Under what circumstances can preferences under uncertainty be modeled by expected utility? The classic von Neumann-Morgenstern theorem constructs a utility function that, when multiplied by corresponding probabilities, yields an ordering that is consistent with the ordering of the preferences of the agent.

Being able to represent choice under uncertainty via expectations is a powerful tool. As just one example, utility functions tend to be convex to capture diminishing marginal utility. Hence, by Jenson's inequality, the notion of risk aversion (the utility of a certain outcome of 1 dollar is higher than the utility of a 50% chance of 2 dollars and 50% chance of zero dollar) pops out of such models "for free". More generally, the rich mathematical and optimization frameworks that accompany expectations is made available for economic modeling.

The von Neumann-Morgenstern theorem itself relies on two core axioms of economics, a third axiom that is required to prove the existence of a utility function, and finally a fourth that is required to prove the existence of a utility function such that the expectation of the utility in each possible state corresponds to the actual preference ordering of the agent. It is this fourth axiom that is the lynchpin for the von Neumann-Morgenstern proof.

The late Daniel Kahneman, Nobel prize winner and critic of "mainstream" economics, took issue with this fourth axiom. (As an aside, his pop-science book "Thinking Fast and Slow" took (unjustified) issue with far more in economics than just this fourth axiom. He repeatedly conflates the concept of rationality and of the representation of preferences via expectations, leading the casual reader to believe that he had essentially undermined all of economics). As a simple example, the "Allais Paradox" posits two gambles that would appear to contradict the fourth axiom. In response to this shortcoming, he created an entirely new framework he termed prospect theory.

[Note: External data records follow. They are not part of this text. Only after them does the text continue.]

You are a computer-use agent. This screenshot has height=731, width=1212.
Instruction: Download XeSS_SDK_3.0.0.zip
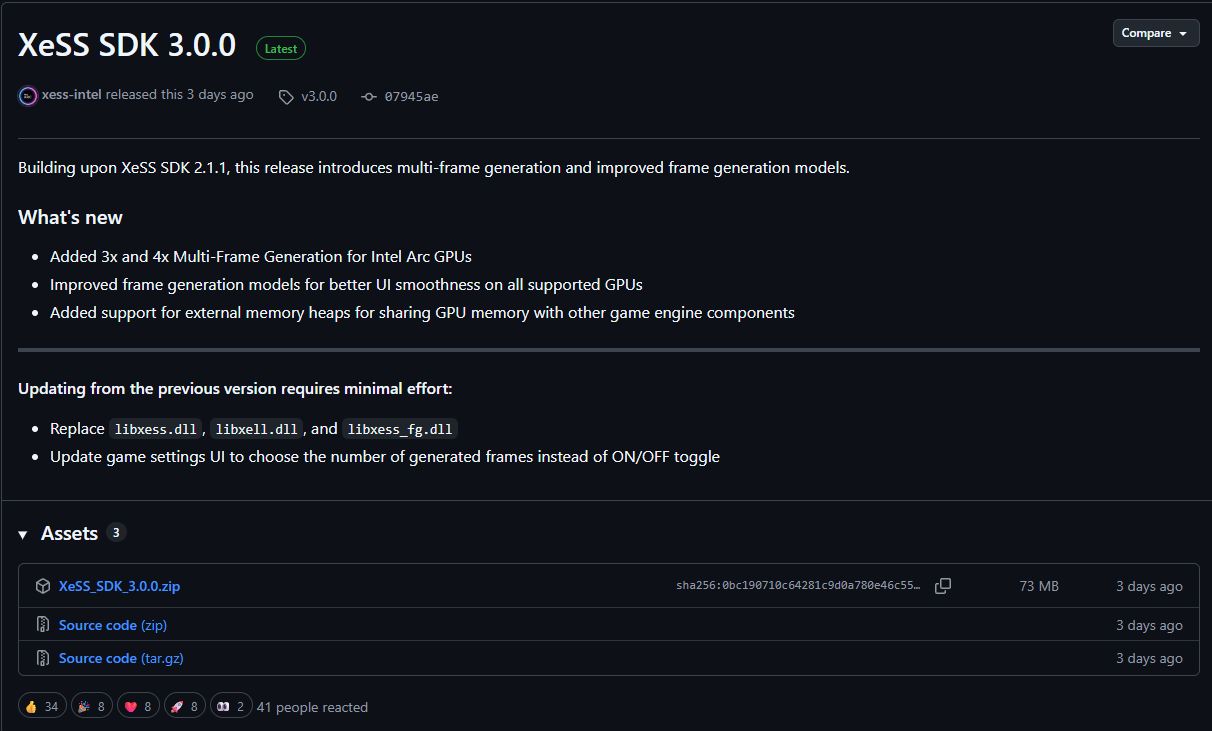tap(119, 586)
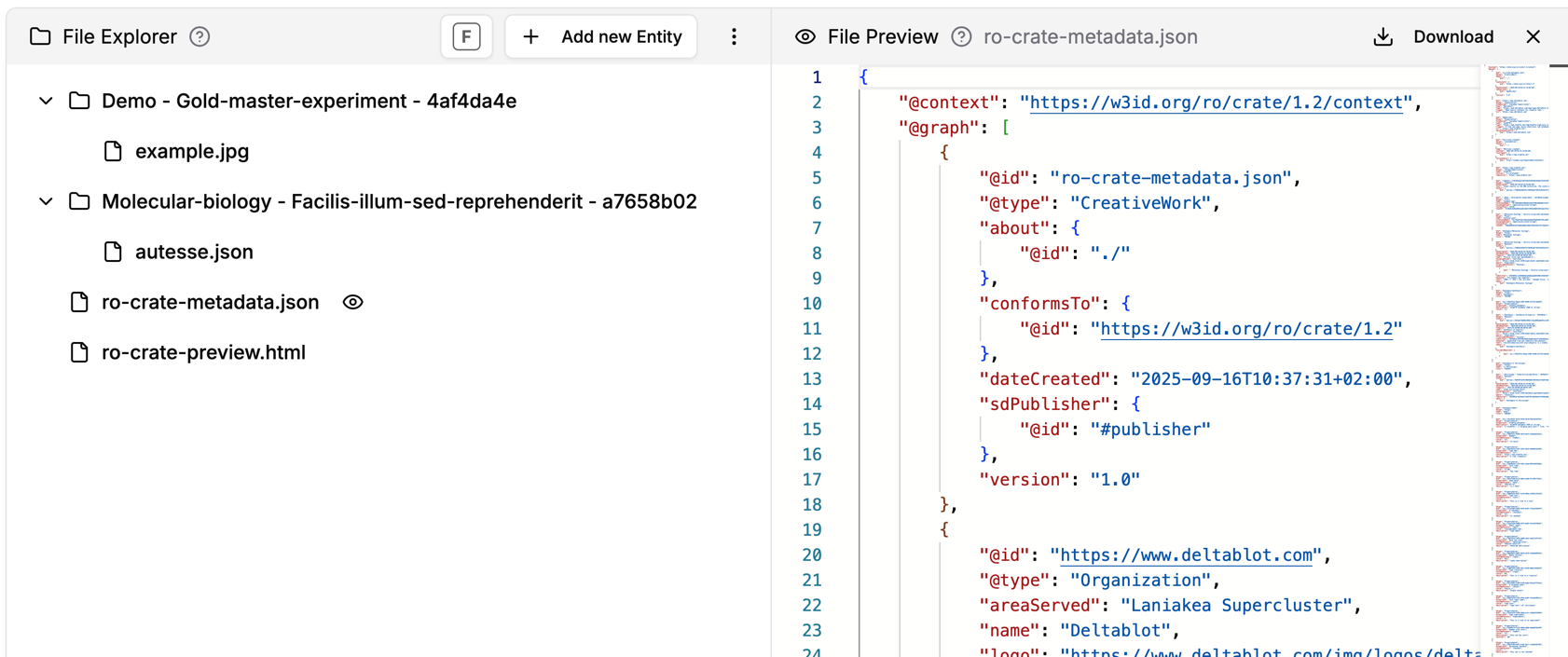This screenshot has width=1568, height=657.
Task: Open the w3id.org ro crate context link
Action: click(x=1216, y=103)
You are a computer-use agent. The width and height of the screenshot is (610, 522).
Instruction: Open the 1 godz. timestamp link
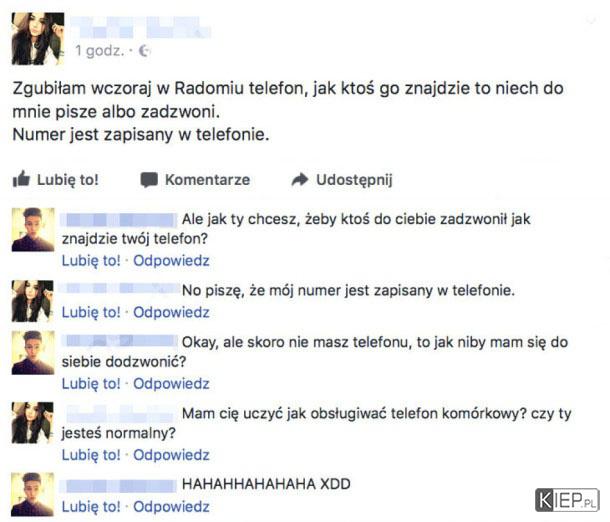(100, 51)
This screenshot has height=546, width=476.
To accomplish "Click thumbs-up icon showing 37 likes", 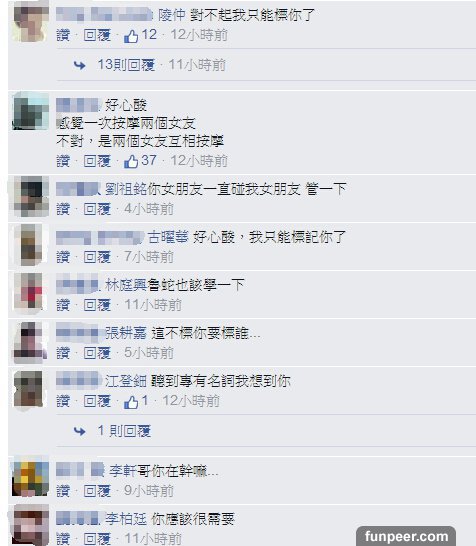I will pos(131,161).
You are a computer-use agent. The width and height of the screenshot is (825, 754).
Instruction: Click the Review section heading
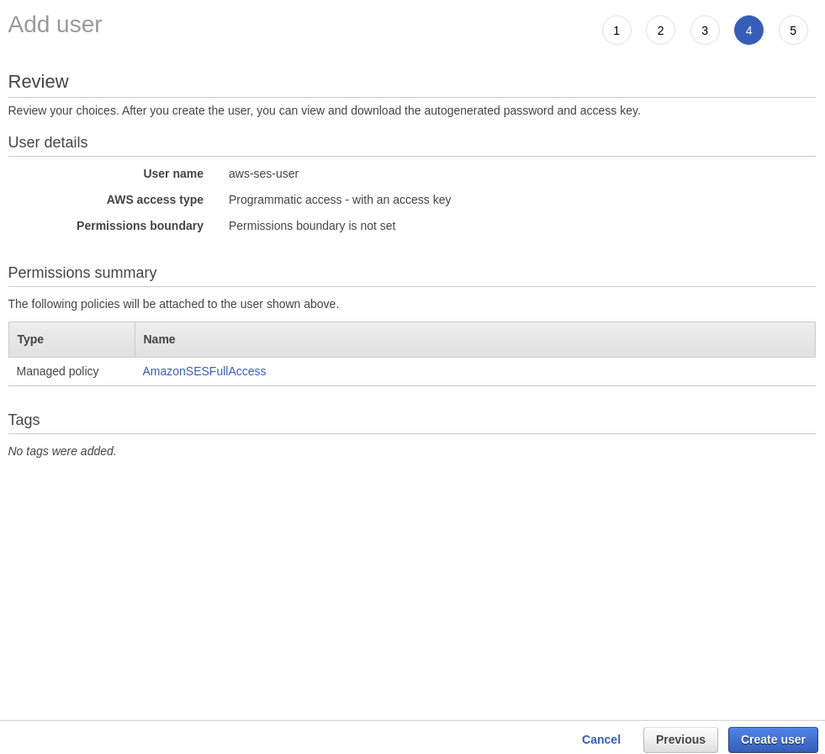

So does Kahneman's work prove the death-knell for expected utility? I don't believe so. There is a trick for resolving Allais' Paradox while retaining the expected utility framework: switching the "real-world" probabilities into an equivalent measure. A simple re-weighting of the probabilities generates expected utility that is consistent with the actual preference ordering, and it is not difficult to construct a general re-weighting that accomplishes this for any "gamble" in which at least one state has a higher utility than the alternative. Put in such a way, the fourth axiom is actually not necessary for expectations to be an appropriate representation of preferences. By adding the single line "under some probability measure" to the von Neumann-Morgenstern theorem, the entire analytical toolkit of expected utility is back at our disposal.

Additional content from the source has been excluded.